## Work task
With the pictures removed, please write out every line below exactly as given.

Provided data Start Marker

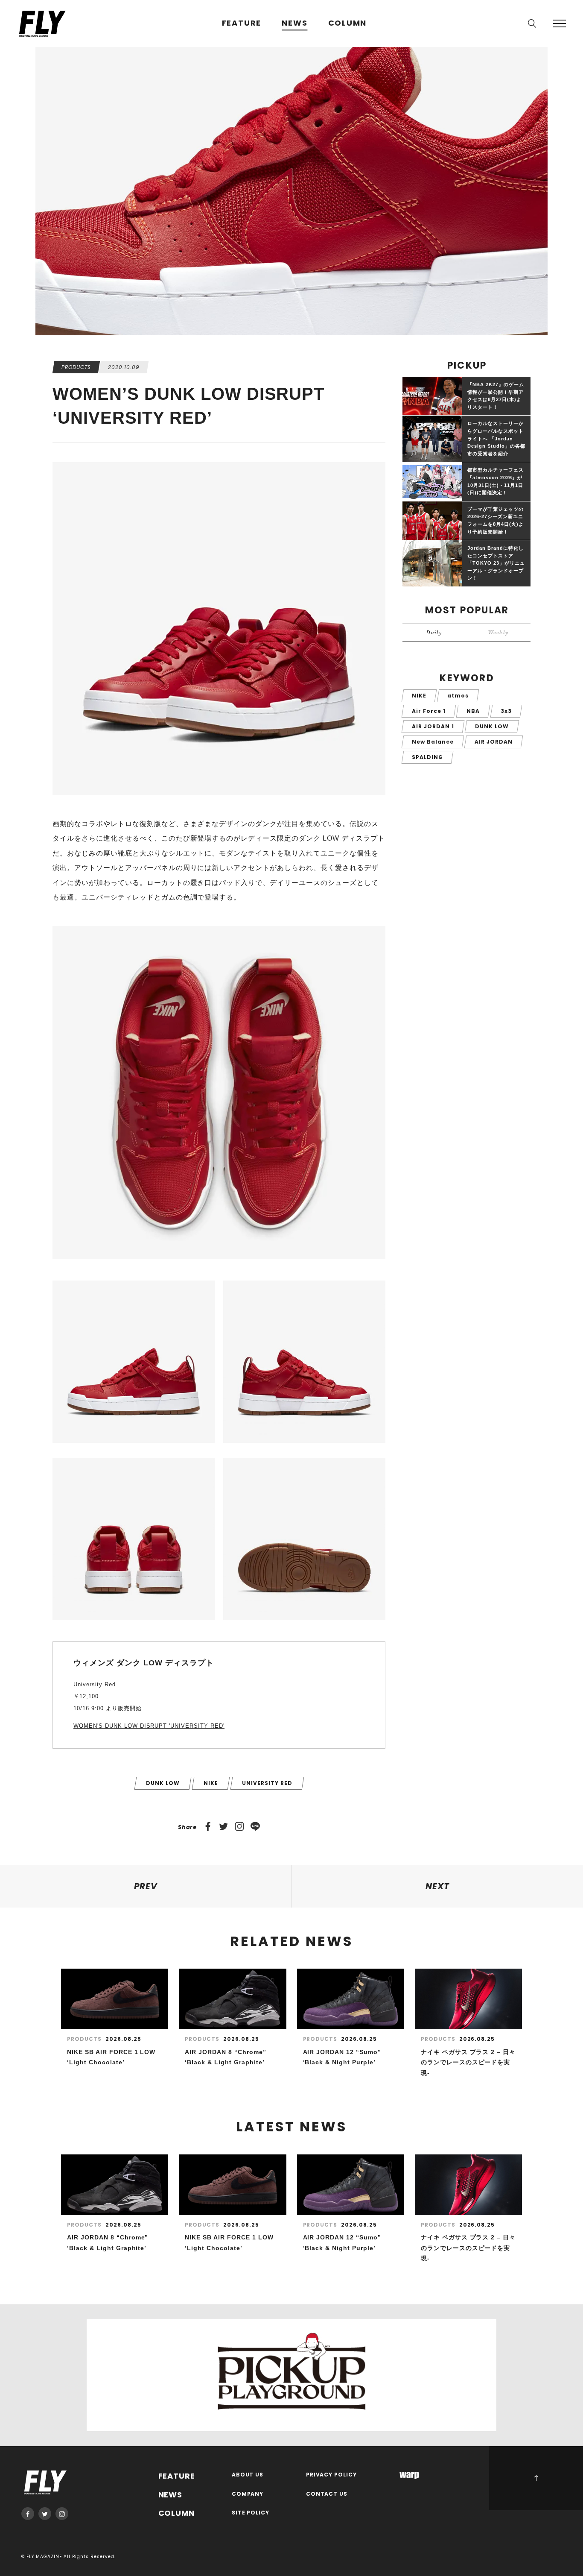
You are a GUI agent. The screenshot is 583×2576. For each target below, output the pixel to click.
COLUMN (347, 23)
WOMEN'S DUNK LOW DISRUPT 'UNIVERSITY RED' (148, 1726)
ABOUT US (248, 2475)
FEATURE (242, 23)
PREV (145, 1886)
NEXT (437, 1886)
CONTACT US (327, 2494)
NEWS (294, 23)
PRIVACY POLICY (331, 2475)
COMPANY (248, 2494)
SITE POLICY (251, 2513)
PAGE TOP (536, 2478)
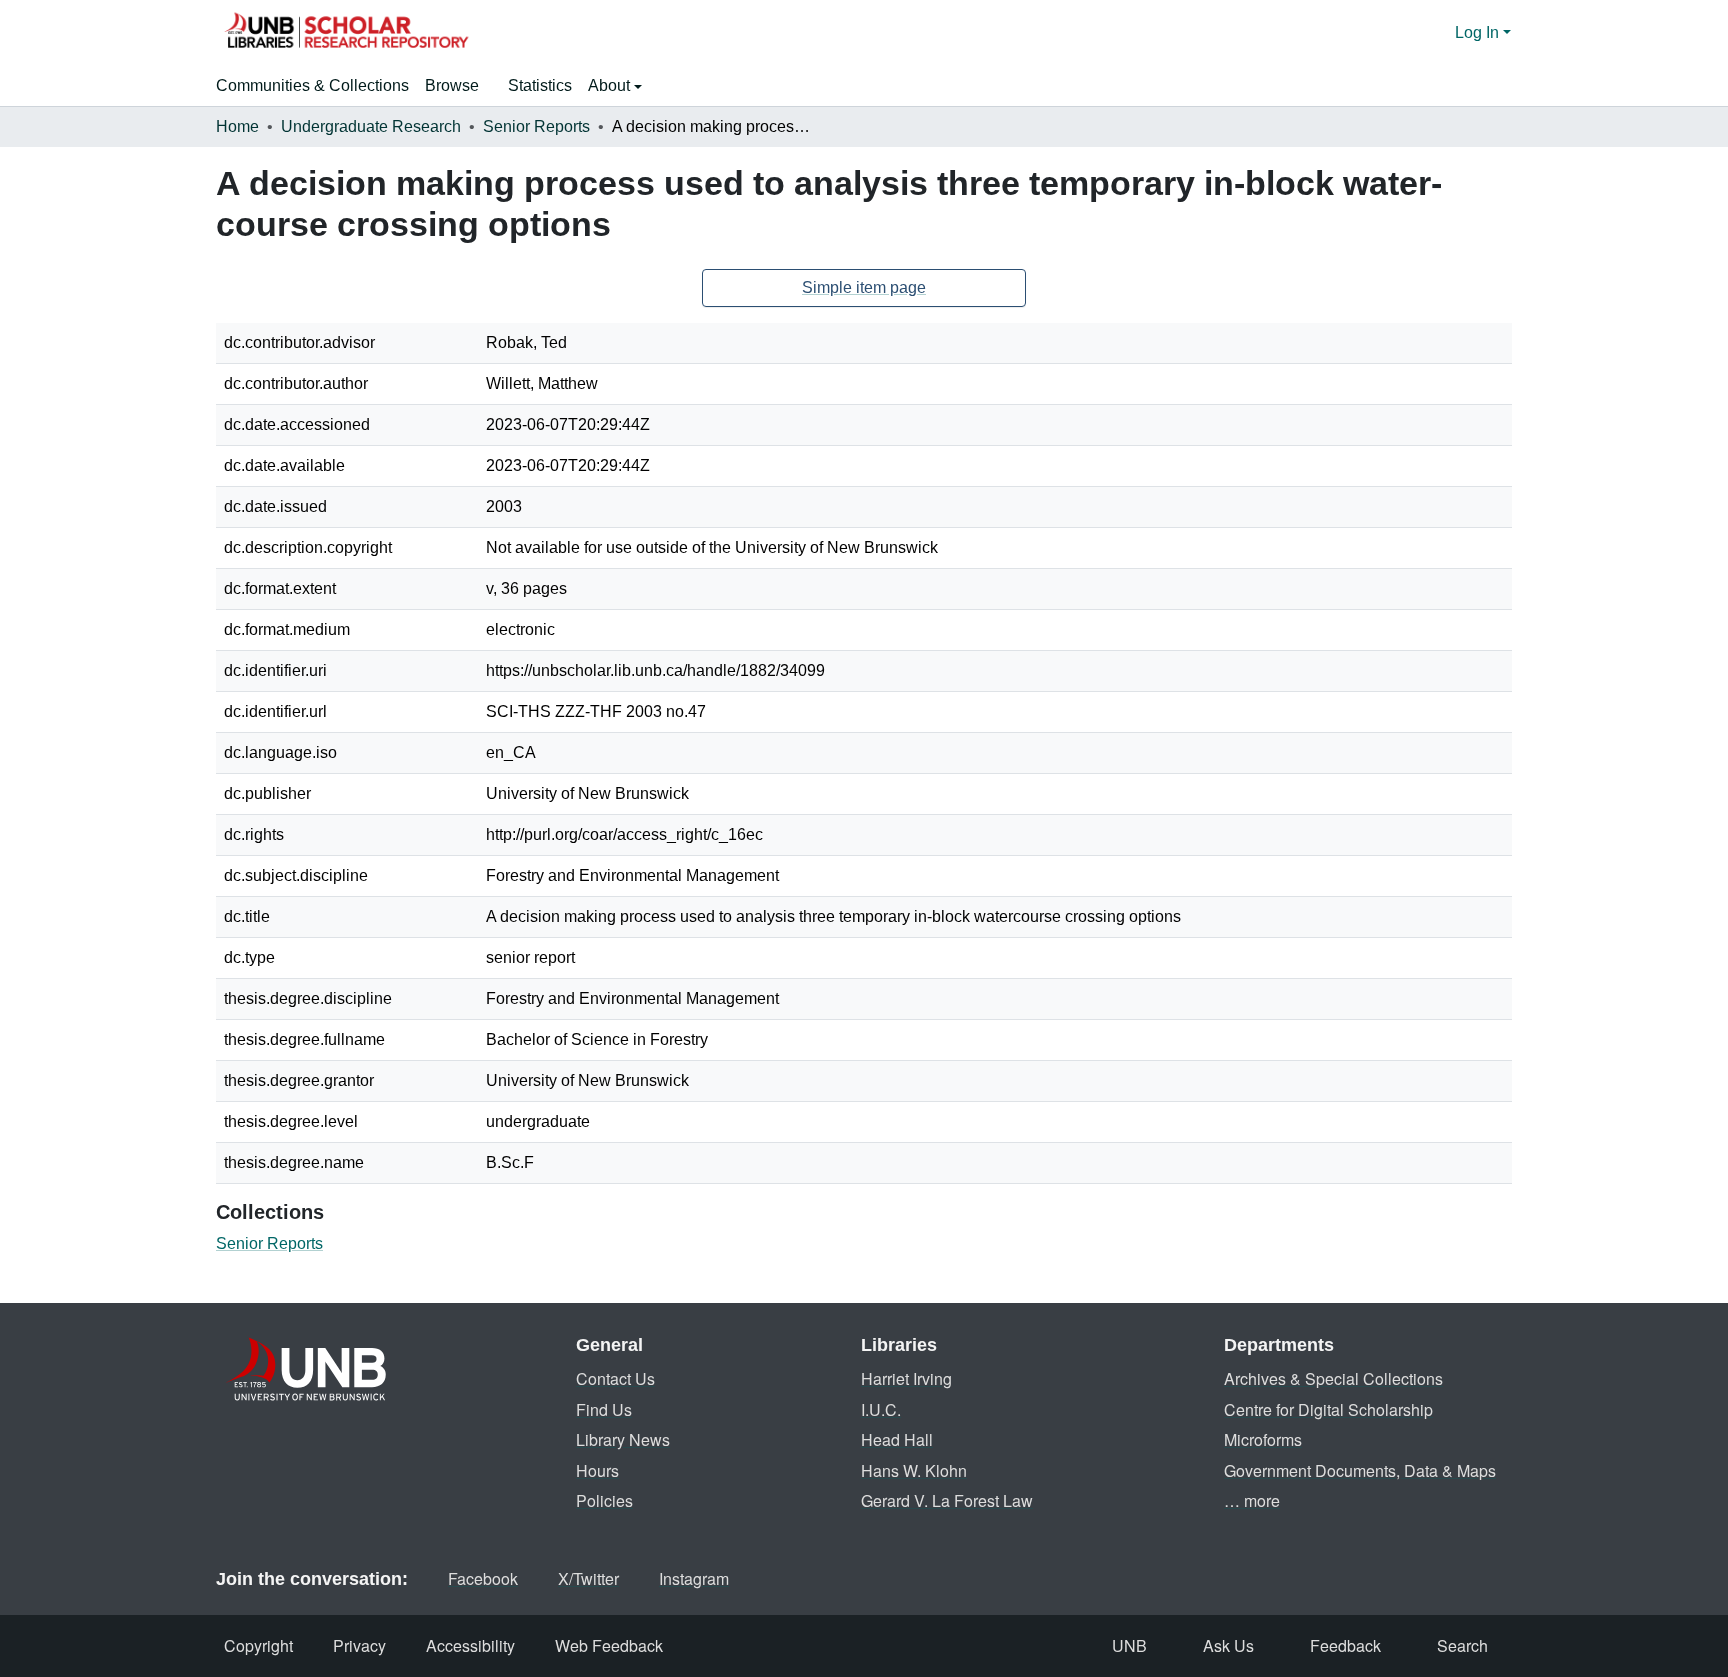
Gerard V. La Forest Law (947, 1500)
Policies (604, 1500)
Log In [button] (1479, 32)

Provided data End Marker

## Your response
You are a GUI agent. The screenshot is 583×2576. For each target below, output the pixel to click.
COLUMN (347, 23)
WOMEN'S DUNK LOW DISRUPT 'UNIVERSITY RED' (148, 1726)
ABOUT US (248, 2475)
FEATURE (242, 23)
PREV (145, 1886)
NEXT (437, 1886)
CONTACT US (327, 2494)
NEWS (294, 23)
PRIVACY POLICY (331, 2475)
COMPANY (248, 2494)
SITE POLICY (251, 2513)
PAGE TOP (536, 2478)
Gerard V. La Forest Law (947, 1500)
Policies (604, 1500)
Log In [button] (1479, 32)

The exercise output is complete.